- WRITTEN PROBLEM:
Do these three statements agree with the message about the remount commit below? Answer yes or no for each and quote the words of the message that decide it. 1. The writer believes the commit has already reached mainline. 2. The commit invalidates sb->s_bdev on remount,ro. 3. The reported corruption occurred while trying to snapshot a minix filesystem image.

Then I would guess that it might be running into the problem solved by
this commit in Al's tree (don't think it hit mainline yet).

Hmm, now that I look at the patch again, I can't remember whether I
checked that a umount also does the correct bdev invalidation. Better
check that.

commit 17b0184495b52858fcc514aa0769801ac055b086
Author: Nick Piggin <npiggin@suse.de>
Date:   Mon Dec 21 16:28:53 2009 -0800

    fs: improve remount,ro vs buffercache coherency
    Invalidate sb->s_bdev on remount,ro.
    Fixes a problem reported by Jorge Boncompte who is seeing corruption
    trying to snapshot a minix filesystem image.  Some filesystems modify
    their metadata via a path other than the bdev buffer cache (eg.  they may
    use a private linear mapping for their metadata, or implement directories
    in pagecache, etc).  Also, file data modifications usually go to the bdev
    via their own mappings.

- LISTED ENTRIES:
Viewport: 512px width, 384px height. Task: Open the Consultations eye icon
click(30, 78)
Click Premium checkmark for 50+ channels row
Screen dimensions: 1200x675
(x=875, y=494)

- SOLUTION TO THE EXERCISE:
1. No: "don't think it hit mainline yet"
2. Yes: "Invalidate sb->s_bdev on remount,ro."
3. Yes: "trying to snapshot a minix filesystem image"